EXERCISES TO COMPLETE:
#1 In the forum post, what is the name of the band the writer formed with a friend?
#2 In the forum post, copy the passage starting at "# Greetings, Talk" and ending at "now I am back.", replacing "yesterday" with "last week".
#3 Write the next part of the forum post about returning to the classical music community, picking up right after its last sentence.

PAGE EXTRACT:
+===+
# Greetings, Talk Classical!



## etkearne (Sep 28, 2012)

*Blog Entry No. 1:*

I just joined, well, rejoined this community yesterday. I was a member for a year or two when I first got hooked on classical music around eight years ago. But from age 19-24, I was distracted by graduate school and other things that people of that age are interested in (but might not admit to in public). But, now I am back.

I decided to start writing a blog because I am working full time on composition currently. I am in a band that I formed with a good friend, called The HK Alliance (my last name is Kearney, his is Hersch). We write music in the progressive rock vein, that is, we seek to broaden the horizons of popular music. However, we don't sound like "Prog Rock" that much.

Most of our influence is 20th Century classical music, mainly the early century tonal stretches via Ravel, Bartok, etc. We also incorporate some atonality. But we always keep it fun and pleasing to the average listener.

I compose most of the works, and my partner works to instrumentate them with his synthesizer. More importantly, he tells me if what I have written is too "out there" for the average audience. So we make a good team.
+===+
MATERIAL:

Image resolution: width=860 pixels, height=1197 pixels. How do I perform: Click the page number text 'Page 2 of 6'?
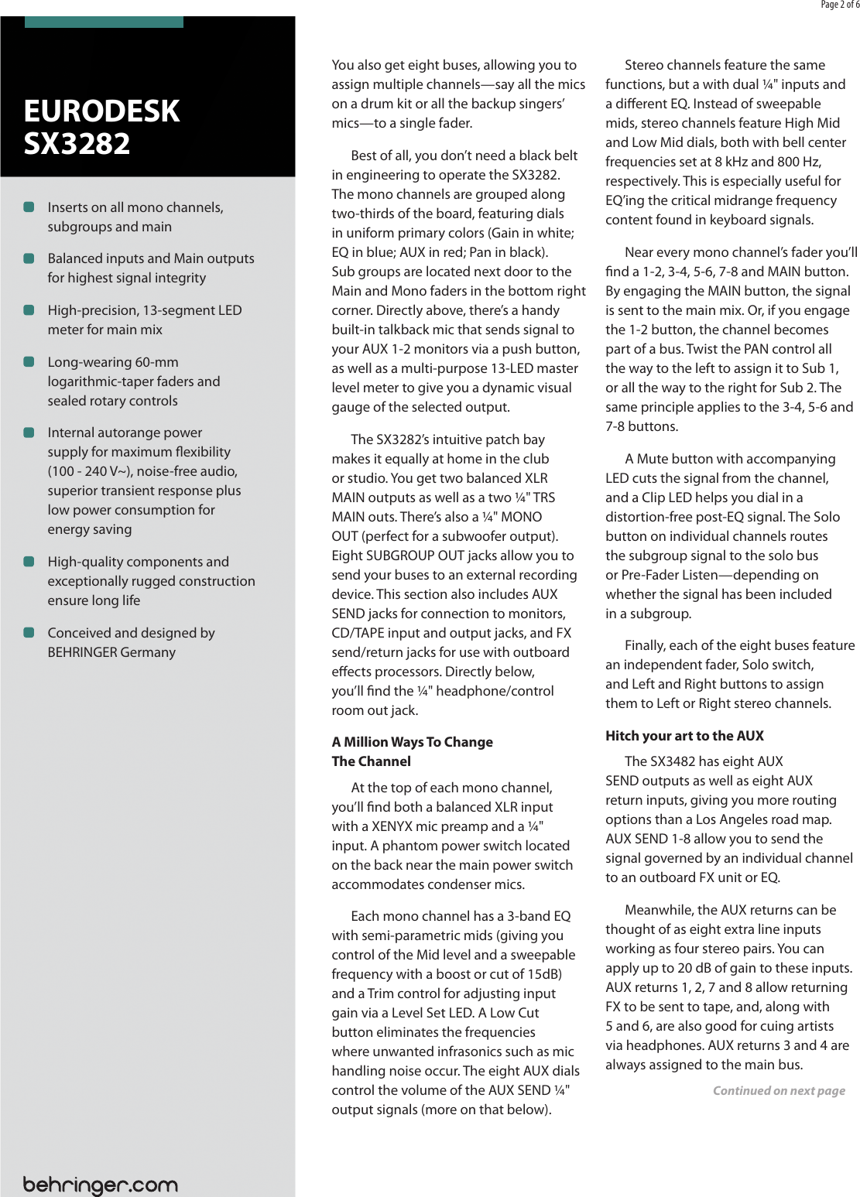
+===+
ANSWER LIST:
#1 The HK Alliance

#2
# Greetings, Talk Classical!



## etkearne (Sep 28, 2012)

*Blog Entry No. 1:*

I just joined, well, rejoined this community last week. I was a member for a year or two when I first got hooked on classical music around eight years ago. But from age 19-24, I was distracted by graduate school and other things that people of that age are interested in (but might not admit to in public). But, now I am back.

#3
I also compose on my own to let out my desire for more experiential themes. I have three works in my Opus catalog right now. I am finishing up a suite for Piano & Wind Instruments which has been a lot of fun to work on.

I look forward to competing in the composer competitions here as well as meeting other people, young and old, who like classical music.

I may only like 20th Century Classical, but I would never claim that it is "better" than the music before it, nor am I the type to start fights and pick on people, which I know is a problem in some internet forums, so you can be assured I won't stoop to that level.

I am happy to be here and look forward to meeting you all.

Evan K.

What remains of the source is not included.